Somebody goosed Taylor Swift backstage at a 2013 holiday concert meet and greet. Swift insisted that Denver local radio DJ David Mueller stuck his hand up her skirt and grabbed her bare cheek during a photo op. That’s so fucking Mueller. Except Mueller claims it was another dude who worked at the same radio station. While pretty much everybody thought to themselves that Swift’s ass is far too flat and matronly for a decent pinch.
Mueller was fired from his radio station gig because Taylor Swift is somewhat important in the music business. Mueller claimed he was slandered and sued Swift. She and her legal team of half the attorneys licensed in the United States and Guam filed a countersuit against Mueller for sexual assault and battery. Which seems like a charge you go to the police with in the first place. Unless you happen to know the cops all sell the evidentiary filings to TMZ.
Really famous people like Taylor Swift hate going to trial because they end up in deposition having to say shit like this:
As soon as he grabbed my ass, I became shocked and withdrawn and was barely able to say, ‘Thanks for coming,’ which is what I say to everybody. It was like somebody switched the lights off in my personality.
Whoa, maybe his hand is responsible for your muttering, but you can’t blame any guy for that turning off the personality lights thing. That seems congenital.
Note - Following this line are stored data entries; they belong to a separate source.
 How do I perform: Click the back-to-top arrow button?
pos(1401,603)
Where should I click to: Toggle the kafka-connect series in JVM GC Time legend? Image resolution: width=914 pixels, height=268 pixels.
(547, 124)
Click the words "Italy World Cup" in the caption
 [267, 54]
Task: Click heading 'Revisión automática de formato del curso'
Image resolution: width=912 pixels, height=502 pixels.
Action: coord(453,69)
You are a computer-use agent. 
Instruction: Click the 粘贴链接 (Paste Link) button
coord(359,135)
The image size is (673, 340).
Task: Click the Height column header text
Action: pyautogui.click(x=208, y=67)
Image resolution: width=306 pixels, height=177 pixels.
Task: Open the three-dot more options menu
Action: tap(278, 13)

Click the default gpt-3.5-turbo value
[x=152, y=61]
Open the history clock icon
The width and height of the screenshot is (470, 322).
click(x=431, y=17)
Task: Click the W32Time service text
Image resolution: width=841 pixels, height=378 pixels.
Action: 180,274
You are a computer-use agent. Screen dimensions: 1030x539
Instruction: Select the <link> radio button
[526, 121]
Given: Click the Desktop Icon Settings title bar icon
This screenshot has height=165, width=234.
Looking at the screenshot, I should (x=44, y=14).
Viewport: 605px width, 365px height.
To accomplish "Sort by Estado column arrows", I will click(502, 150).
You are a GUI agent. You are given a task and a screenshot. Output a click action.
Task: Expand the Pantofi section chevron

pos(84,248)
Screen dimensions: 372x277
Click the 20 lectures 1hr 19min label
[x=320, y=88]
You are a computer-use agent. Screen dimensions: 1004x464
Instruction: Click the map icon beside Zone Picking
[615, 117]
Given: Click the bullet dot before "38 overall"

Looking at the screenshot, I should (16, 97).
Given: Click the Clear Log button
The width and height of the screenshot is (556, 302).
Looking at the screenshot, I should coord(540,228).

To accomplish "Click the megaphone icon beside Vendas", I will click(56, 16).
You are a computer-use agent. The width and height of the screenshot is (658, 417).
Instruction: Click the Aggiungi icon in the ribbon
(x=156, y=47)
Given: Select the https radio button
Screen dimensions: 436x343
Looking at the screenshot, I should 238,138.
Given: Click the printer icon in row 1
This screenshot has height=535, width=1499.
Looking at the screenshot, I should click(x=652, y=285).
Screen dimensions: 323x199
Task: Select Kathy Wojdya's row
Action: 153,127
There’s a photo of the groping moment that supposedly provides some evidence to support Swift’s claim. Swift’s team has fought hard to keep that Zapruder shot under court seal. In the old days when a girl got ass grabbed, she’d tell her big brother or dad and he’d go punch somebody in the nose. That was so primitive. Now is much better with law suits and angry Lady Gaga songs and Federal civil rights actions clogging up the courts. If we can’t adjudicate grab ass, we are not a nation. Let’s see the picture. I want the horror of it all.